**DATASET CONTENT:**
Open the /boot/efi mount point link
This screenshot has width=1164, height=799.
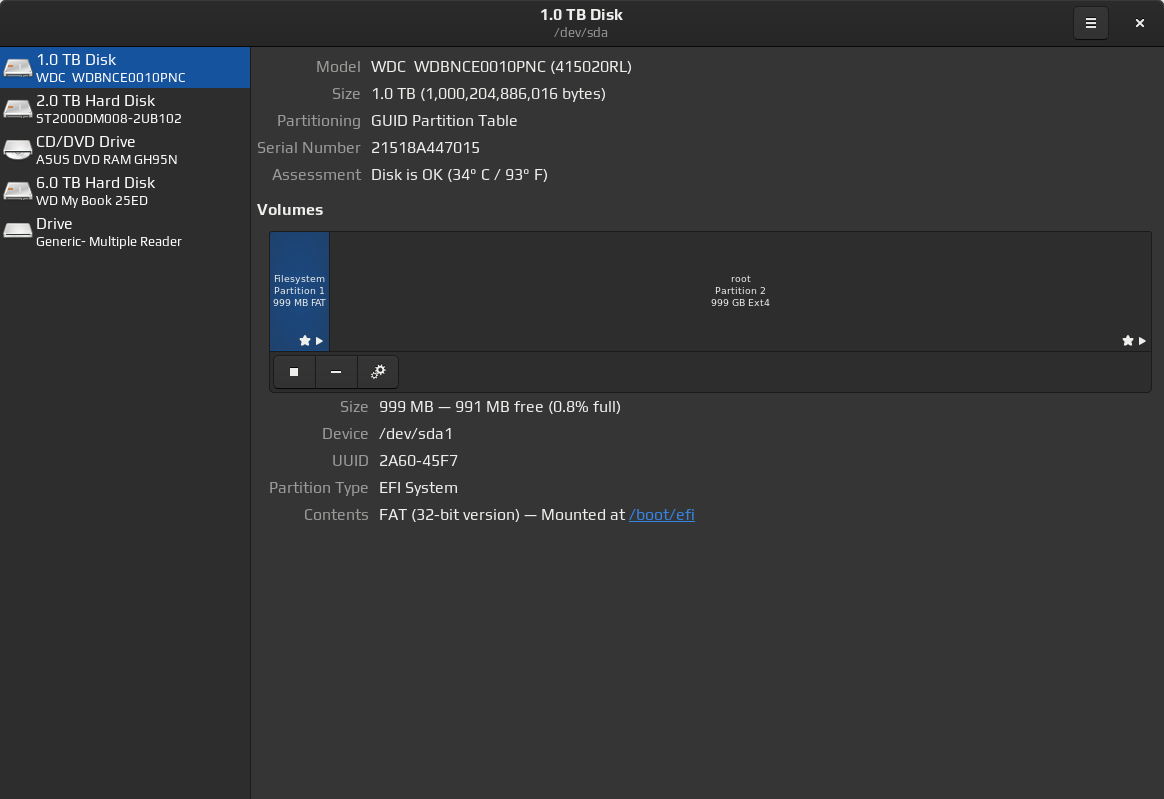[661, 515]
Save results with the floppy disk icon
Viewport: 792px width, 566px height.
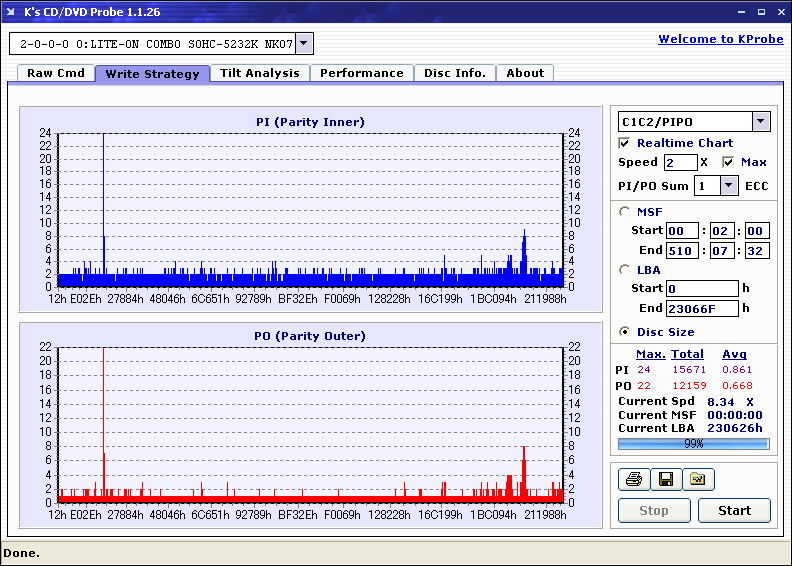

**TASK TO COMPLETE:** No pictures belong in the copy; output every record exactly.

**ANSWER BELOW:**
Open the /boot/efi mount point link
This screenshot has width=1164, height=799.
[661, 515]
Save results with the floppy disk icon
Viewport: 792px width, 566px height.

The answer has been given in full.